At the end of World War II, the Soviet Union to its surprise and delight found itself in control of a huge swath of territory in Eastern Europe, and Stalin and his secret police set out to convert a dozen radically different countries to Communism. In the long-awaited follow-up to her Pulitzer Prize-winning Gulag, acclaimed journalist Anne Applebaum delivers a groundbreaking history of how Communism took over Eastern Europe after World War II and transformed in frightening fashion the individuals who came under its sway.  

In Iron Curtain: The Crushing of Eastern Europe, 1945-56, Applebaum describes how the Communist regimes of Eastern Europe were created and what daily life was like once they were complete. She draws on newly opened East European archives, interviews, and personal accounts translated for the first time to portray in devastating detail the dilemmas faced by millions of individuals trying to adjust to a way of life that challenged their every belief and took away everything they had accumulated.  

Today the Soviet Bloc is a lost civilization, one whose cruelty, paranoia, bizarre morality, and strange aesthetics Applebaum captures in the electrifying pages of Iron Curtain. Among other questions, she will discuss how studying the repressive tactics employed by the Soviets in the immediate post-War period can help to illuminate the challenges faced by civil society in today’s authoritarian regimes. 

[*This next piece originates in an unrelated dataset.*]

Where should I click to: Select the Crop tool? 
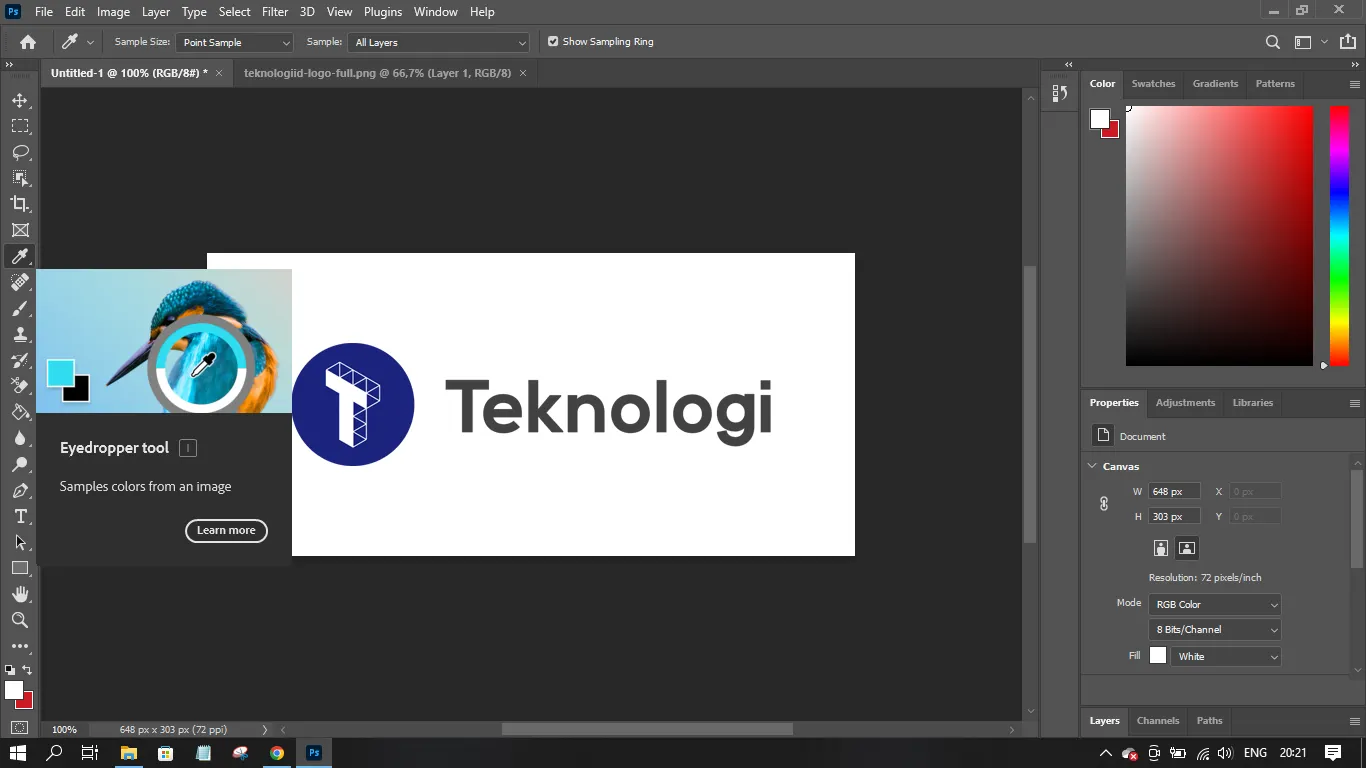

The International Forum for Democratic Studies at the National Endowment for Democracy cordially invites you to celebrate the publication of Iron Curtain: The Crushing of Eastern Europe, 1945-56, featuring Anne Applebaum, Columnist, Washington Post and Slate, Director of Political Studies, Legatum Institute. Moderated by Christopher Walker, International Forum for Democratic Studies.

Thursday, November 29, 2012. 4:00–5:30 p.m. NED, 1025 F. Street, N.W., Suite 800, Washington, D.C. 20004 Telephone: 202-378-9675 RSVP here (acceptances only) with name and affiliation by Tuesday, November 27. 

Anne Applebaum is the Director of Political Studies at the Legatum Institute. She is also a columnist for the Washington Post and Slate, and the author of several books, including Gulag: A History, which won the 2004 Pulitzer Prize for non-fiction as well as other awards. Since 1989, her journalism has frequently focused on the politics of transition in Russia, central Europe, and other former communist states, but she has also written extensively about British, American, and European politics and international relations. She is a former member of the Washington Post editorial board, a former deputy editor of the Spectator magazine, a former political editor of the Evening Standard, and a former Warsaw correspondent of the Economist. Her work also appears regularly in the New York Review of Books, Foreign Policy, the New Republic, the Daily Telegraph, and many other UK and US publications. She is married to Radek Sikorski, the Minister of Foreign Affairs of Poland.